What surprised me in the memoir though, is the tone of it—honest (to the point of painful), spiky, and personal. It contains the unvarnished account of frustrations, such as taking six years longer than standard to qualify as a doctor. This was owing to not only a diversion to join the international brigade in the Spanish Civil War (what a generation), but also an abandoned PhD, and some years spent following his Jewish psychoanalyst in exile across pre-war Europe. He is candid about some of the personal problems that led him to seek this help, and which thwarted, it appeared, his adult relations. He attributes some of these difficulties to his early years with a distant, Calvinist upper class family.
His frustrations were not only personal though. This book also charts his work after the war in running a pioneer epidemiology unit in Wales. In one of his chapters he talks about a “decade of failures” in his “two valley research” here, which never quite achieved what he imagined in understanding the aetiology of pneumoconosis. He also expresses a feeling of shame for his long stints as sole medical officer at a series of prisoner of war camps —wondering if he in some ways bypassed the “real war” or the glittering medical career of his contemporaries. Indeed, his account of his wartime experiences focuses on sorting out food parcels and digging latrines. Another kind of heroism.
The tone throughout is humane, self-searching, and challenging —of himself as well as others. He saw himself as outside the establishment. A brilliant story that gives you the measure of the man is in his evaluation of some new coronary care units. A trial was set up comparing these with care at home; although the cardiologists were loath to subject such self evidently effective treatment to this kind of scrutiny. As Cochrane says (p 211):
“The results at that stage showed a slight numerical advantage for those who had been treated at home. It was of course completely insignificant statistically. I rather wickedly compiled two reports, one reversing the numbers of deaths on the two sides of the trial. As we were going into committee, in the anteroom, I showed some cardiologists the results. They were vociferous in their abuse: `Archie’, they said, `we always thought you were unethical. You must stop the trial at once…’ I let them have their say for some time and then apologised and gave them the true results, challenging them to say, as vehemently, that coronary care units should be stopped immediately. There was dead silence and I felt rather sick because they were, after all, my medical colleagues.”

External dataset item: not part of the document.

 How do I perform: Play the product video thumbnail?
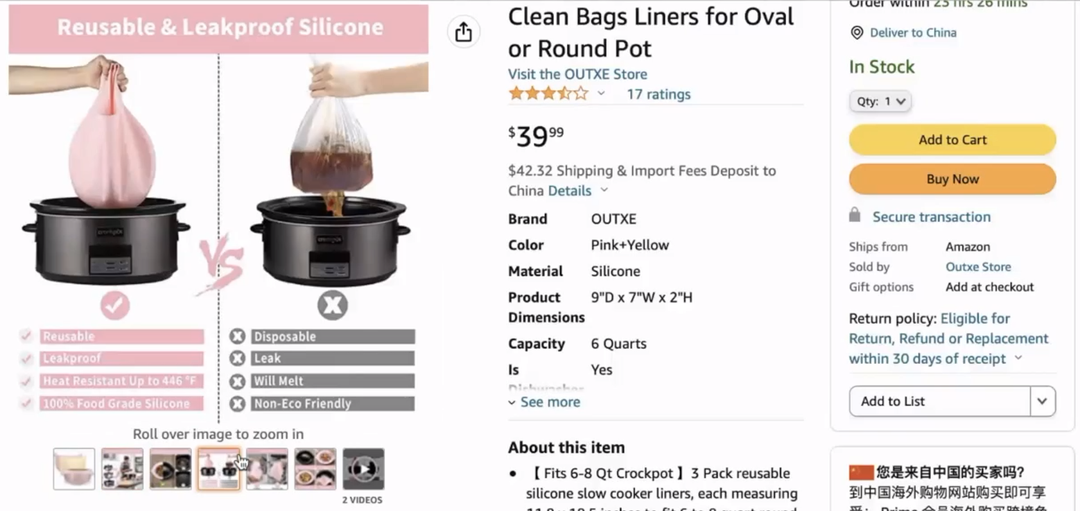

So, not a clubbable man then. Even a colleague he respects is described as “overweight . . . rude, bad tempered.” This impatience with colleagues, combined with a deep empathy for patients (from the Russian tubercular prisoner dying in his arms in one camp, to the rather cranky distant cousin for whom he tenderly cares at home) shines through on every page. Although never married, he created a wonderful home and garden that became a refuge for many—including the rather cranky distant cousin and companion who were cared for by him to the end. There is something about his unconventional, but far from solipsistic life. Along with his unwavering commitment to scientific method (to the comic extent of tracking down all family members at a funeral for faecal samples in tracing a hereditary disease), and his frustration with the rituals and norms of medical practice, these are all a part of his greatness and his ability to shape medical science. His chequered life story and struggles had as much of a part to play as his undoubted intellectual vigour and vision.

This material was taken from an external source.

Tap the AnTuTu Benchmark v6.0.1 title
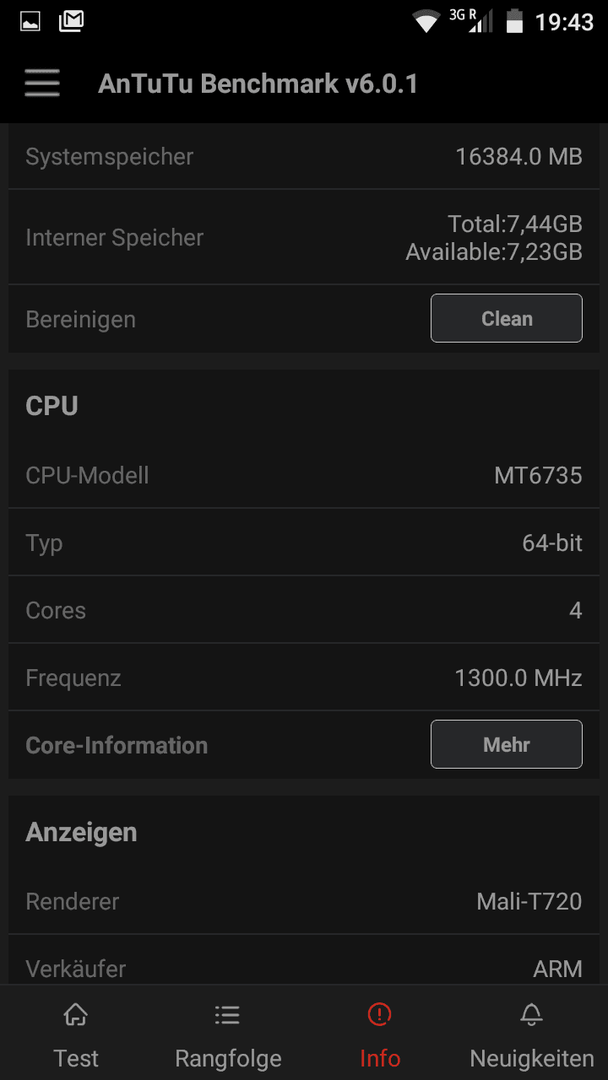 pos(258,84)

This chimed with another great life of medicine that I was thinking about—Cicely Saunders. I haven’t read her letters or biography, but from The BMJ’s short profile, I was struck by parallels with Archie Cochrane. Born to a privileged but cold and distant family, plagued by chronic back pain, finding affinity with the marginalised (including a thread of significant Polish men), and quietly defying convention by living in shared housing with friends even after marriage. Hers was a protracted path to qualified doctor—via social work (hospital almoner) and nursing. She struggled for acceptance at a time when social and professional expectations were narrow. And yet, it is because, not despite, of these tensions that her pioneering vision of palliative care—and her understanding of “total pain”—was born.
I was thinking of this as the pressure seems even greater now for our teenage children to make directed choices, and compile mini dossiers of activity and unblemished achievement even before they reach college. What place is there for those who (like Archie) need time to stumble, and struggle, and try many paths before finding work where they can make a difference?
Tara Lamont has worked for over 20 years in health services research, audit, and patient safety. She currently works for the National Institute for Health Research and is an honorary fellow at the University of Warwick, but blogs in a personal capacity.
Competing interests: The author has no competing interests to declare.